**Install required libraries**

In [None]:
!pwd
!pip install --upgrade pip

# Install required libraries
!python3 -m pip -q install redis
!pip install -U langchain gradio
!pip install -U langchain-core
!pip install -U langchain-community
!pip install -qU pypdf
!pip install -U redisvl
!pip install openai
!pip install -qU langchain-openai

**Configure Redis Enterprise**

In [2]:
## Update the 'host' field with the correct Redis host URL
host = ''
port = 16533
password = 'admin'
requirePass = True


In [3]:
import redis

if requirePass:
    client = redis.Redis(host = host, port=port, decode_responses=True, password=password)
else:
    client = redis.Redis(host = 'localhost', decode_responses=True)

print(client.ping())
# Clear Redis database (optional)
client.flushdb()

REDIS_URL = f"redis://:{password}@{host}:{port}"
INDEX_NAME = f"idx_qna"

True


**Download sample PDF report and create knowledge base**

This PDF file will be used to get answers for the questions related to the contexts

In [4]:
!wget https://storage.googleapis.com/abhi-data-2024/how_india_shops_online.pdf -O report.pdf


--2025-01-10 18:35:28--  https://storage.googleapis.com/abhi-data-2024/how_india_shops_online.pdf
Resolving storage.googleapis.com (storage.googleapis.com)... 142.251.184.207, 108.177.121.207, 209.85.145.207, ...
Connecting to storage.googleapis.com (storage.googleapis.com)|142.251.184.207|:443... connected.
HTTP request sent, awaiting response... 200 OK
Length: 13218601 (13M) [application/pdf]
Saving to: ‘report.pdf’


2025-01-10 18:35:33 (4.42 MB/s) - ‘report.pdf’ saved [13218601/13218601]



In [5]:
from langchain.text_splitter import RecursiveCharacterTextSplitter
from langchain.document_loaders import UnstructuredURLLoader
from langchain.chains import RetrievalQA

#from langchain.document_loaders import PyPDFLoader
from langchain_community.document_loaders import PyPDFLoader


file = "report.pdf"

# set up the file loader/extractor and text splitter to create chunks
text_splitter = RecursiveCharacterTextSplitter(
    chunk_size=2500, chunk_overlap=50, add_start_index=True
)

loader = PyPDFLoader(file)
documents = loader.load()

chunks = text_splitter.split_documents(documents)
#chunked_docs = [doc.page_content for doc in chunks]

In [6]:
chunked_docs = [doc.page_content for doc in chunks]

print("*****")
print(chunked_docs)

*****
['PwC | How India shops online: Consumer preferences in the metropolises and tier 1-4 cities\n1 \nHow India \nshops online:', 'PwC | How India shops online: Consumer preferences in the metropolises and tier 1-4 cities\n2 \nTable of contents\n3 6 8\nForeword About this report Executive summary: \nUnderstanding the \nshopping experience \nand behaviour of urban \ndwellers and the rest of \nIndia\n18\n19\n48\nFrom fashion to \ngourmet food: \nExploring trends \nacross categories \nFashion and accessories\nSports and fitness\nElectronics\nHome and kitchen \nBeauty and personal care\nHealth and wellness\nGrocery\nSmall towns can drive big \nbusiness\nPwC | How India shops online: Consumer preferences in the metropolises and tier 1– 4 cities 2  \n23\n27\n31\n35\n40\n44', 'PwC | How India shops online: Consumer preferences in the metropolises and tier 1-4 cities\n3 \nForeword\nIn the past few years, about 12.5 crore 1 consumers in India shopped online for the first time \nand since then

**Configure Open AI key**

In [7]:
import getpass

# setup the API Key
api_key = getpass.getpass("Enter your OpenAI API key: ")

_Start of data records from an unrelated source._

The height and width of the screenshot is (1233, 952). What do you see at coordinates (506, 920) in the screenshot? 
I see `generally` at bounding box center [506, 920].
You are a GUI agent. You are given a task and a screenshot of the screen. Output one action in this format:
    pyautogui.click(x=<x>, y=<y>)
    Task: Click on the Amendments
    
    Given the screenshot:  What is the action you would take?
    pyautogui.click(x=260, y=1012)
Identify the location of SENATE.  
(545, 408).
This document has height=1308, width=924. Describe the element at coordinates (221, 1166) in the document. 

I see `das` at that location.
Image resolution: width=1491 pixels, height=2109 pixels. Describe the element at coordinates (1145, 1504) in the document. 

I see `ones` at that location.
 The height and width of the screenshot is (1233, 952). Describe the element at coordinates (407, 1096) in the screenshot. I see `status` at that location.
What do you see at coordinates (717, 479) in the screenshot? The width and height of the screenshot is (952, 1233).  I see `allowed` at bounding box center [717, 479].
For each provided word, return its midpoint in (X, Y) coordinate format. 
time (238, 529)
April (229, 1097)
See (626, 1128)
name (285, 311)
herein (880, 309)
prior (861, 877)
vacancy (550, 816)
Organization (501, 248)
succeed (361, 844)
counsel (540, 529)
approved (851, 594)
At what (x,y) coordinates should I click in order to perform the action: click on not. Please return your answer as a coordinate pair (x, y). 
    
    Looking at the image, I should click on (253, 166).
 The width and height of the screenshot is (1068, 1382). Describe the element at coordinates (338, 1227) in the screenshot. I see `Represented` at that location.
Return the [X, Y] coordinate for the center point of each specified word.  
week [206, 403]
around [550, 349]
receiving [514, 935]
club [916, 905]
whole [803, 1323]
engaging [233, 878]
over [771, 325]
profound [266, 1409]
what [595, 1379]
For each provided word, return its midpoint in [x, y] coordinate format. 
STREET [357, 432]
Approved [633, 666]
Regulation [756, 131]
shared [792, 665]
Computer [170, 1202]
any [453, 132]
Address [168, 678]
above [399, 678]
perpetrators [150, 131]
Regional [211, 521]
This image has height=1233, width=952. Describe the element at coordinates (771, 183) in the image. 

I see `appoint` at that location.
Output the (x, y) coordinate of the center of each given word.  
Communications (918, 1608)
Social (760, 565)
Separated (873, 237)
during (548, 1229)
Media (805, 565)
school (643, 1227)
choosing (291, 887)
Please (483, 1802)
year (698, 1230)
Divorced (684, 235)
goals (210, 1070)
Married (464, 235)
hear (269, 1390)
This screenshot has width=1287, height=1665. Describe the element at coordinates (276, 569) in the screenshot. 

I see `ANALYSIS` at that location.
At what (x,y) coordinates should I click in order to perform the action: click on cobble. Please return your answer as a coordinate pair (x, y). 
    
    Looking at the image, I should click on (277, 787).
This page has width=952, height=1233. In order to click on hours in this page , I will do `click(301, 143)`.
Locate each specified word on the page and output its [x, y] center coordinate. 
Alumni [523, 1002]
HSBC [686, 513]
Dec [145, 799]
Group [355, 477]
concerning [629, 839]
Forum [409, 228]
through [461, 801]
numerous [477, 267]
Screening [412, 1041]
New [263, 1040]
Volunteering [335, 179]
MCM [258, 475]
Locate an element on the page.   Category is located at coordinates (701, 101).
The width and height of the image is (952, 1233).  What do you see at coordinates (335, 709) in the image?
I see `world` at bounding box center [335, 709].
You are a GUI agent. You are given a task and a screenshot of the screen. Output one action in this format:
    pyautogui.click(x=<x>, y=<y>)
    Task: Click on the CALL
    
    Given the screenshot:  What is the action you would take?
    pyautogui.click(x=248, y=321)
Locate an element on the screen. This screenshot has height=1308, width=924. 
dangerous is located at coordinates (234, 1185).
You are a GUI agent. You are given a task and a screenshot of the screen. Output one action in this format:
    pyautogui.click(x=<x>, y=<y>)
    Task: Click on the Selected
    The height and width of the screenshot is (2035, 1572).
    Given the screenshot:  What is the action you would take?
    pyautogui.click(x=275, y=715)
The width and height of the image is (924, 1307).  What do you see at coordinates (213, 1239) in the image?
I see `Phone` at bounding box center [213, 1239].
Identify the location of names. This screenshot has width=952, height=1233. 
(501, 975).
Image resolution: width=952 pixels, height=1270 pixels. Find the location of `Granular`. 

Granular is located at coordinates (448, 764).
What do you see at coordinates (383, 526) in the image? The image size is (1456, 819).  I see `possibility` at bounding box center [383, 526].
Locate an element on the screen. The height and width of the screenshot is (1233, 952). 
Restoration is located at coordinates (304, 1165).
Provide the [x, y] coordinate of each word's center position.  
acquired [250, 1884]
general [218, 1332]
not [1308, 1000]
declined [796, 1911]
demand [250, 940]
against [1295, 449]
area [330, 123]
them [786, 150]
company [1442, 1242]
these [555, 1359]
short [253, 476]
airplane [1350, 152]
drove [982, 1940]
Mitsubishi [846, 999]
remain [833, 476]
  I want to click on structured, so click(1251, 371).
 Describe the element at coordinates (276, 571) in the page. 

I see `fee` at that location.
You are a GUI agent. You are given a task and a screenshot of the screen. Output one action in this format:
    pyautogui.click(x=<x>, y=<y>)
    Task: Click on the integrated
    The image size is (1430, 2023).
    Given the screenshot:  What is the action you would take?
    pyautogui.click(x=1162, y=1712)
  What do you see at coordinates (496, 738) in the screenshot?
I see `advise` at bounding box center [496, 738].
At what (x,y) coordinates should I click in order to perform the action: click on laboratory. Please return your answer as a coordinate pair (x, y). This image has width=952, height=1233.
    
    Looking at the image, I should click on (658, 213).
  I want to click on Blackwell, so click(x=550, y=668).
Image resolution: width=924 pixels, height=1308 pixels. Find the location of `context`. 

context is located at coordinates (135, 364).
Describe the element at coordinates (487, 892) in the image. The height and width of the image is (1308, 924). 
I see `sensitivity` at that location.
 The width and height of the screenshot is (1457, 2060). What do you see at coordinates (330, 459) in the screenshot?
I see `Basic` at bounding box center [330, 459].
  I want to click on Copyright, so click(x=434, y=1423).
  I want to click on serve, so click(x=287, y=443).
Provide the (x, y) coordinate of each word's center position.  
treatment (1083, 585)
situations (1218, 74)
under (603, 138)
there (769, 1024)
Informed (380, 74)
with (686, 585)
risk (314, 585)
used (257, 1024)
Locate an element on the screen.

Enter your OpenAI API key: ··········


# Create text embeddings with Open AI embedding model

Use the Open AI for text embeddings, developed by Google.

Text embeddings are a dense vector representation of a p\iece of content such that, if two pieces of content are semantically similar, their respective embeddings are located near each other in the embedding vector space. This representation can be used to solve common NLP tasks, such as:


*   Semantic search: Search text ranked by semantic similarity.
*   Recommendation: Return items with text attributes similar to the given text.
*   Classification: Return the class of items whose text attributes are similar to the given text.
*   Clustering: Cluster items whose text attributes are similar to the given text.
*   Outlier Detection: Return items where text attributes are least related to the given text.

The Open AI text-embeddings API lets you create a text embedding using Generative AI on Vertex AI. The text-embedding-3-large model accepts a maximum of 4096 input tokens (i.e. words) and outputs 1024-dimensional vector embeddings.

In [8]:
from langchain.vectorstores.redis import Redis
from langchain.text_splitter import RecursiveCharacterTextSplitter
from langchain.document_loaders import UnstructuredURLLoader
from langchain.chains import RetrievalQA
from langchain.document_loaders import UnstructuredFileLoader
from langchain_openai import OpenAIEmbeddings


embeddings = OpenAIEmbeddings(
    model="text-embedding-3-large",
    dimensions=1024,
    api_key=api_key
)

def get_vectordb() -> Redis:
    """Create the Redis vectordb."""
    # Load Redis with documents
    vectordb = Redis.from_documents(
        documents=chunks,
        embedding=embeddings,
        index_name=INDEX_NAME,
        redis_url=REDIS_URL
    )
    return vectordb


redis = get_vectordb()


# Include RAG

We're going to build a complete RAG pipeline from scratch incorporating the following components:

Standard retrieval and chat completion
Dense content representation to improve accuracy
Query re-writing to improve accuracy
Semantic caching to improve performance
Conversational session history to improve personalization

### Define Prompt template
PromptTemplate defines the exect text of the response that would be fed to the LLM. This step is optional, but the defaults usually work well for OpenAI and might fall short for other models.

In [9]:
#@title Function to define prompt template

def create_prompt():
    """Create the QA chain."""
    from langchain.prompts import PromptTemplate
    from langchain.chains import RetrievalQA

    # Define our prompt
    prompt_template = """Use only the following pieces of context to answer the question. If you don't know the answer, say that you don't know, don't try to make up an answer.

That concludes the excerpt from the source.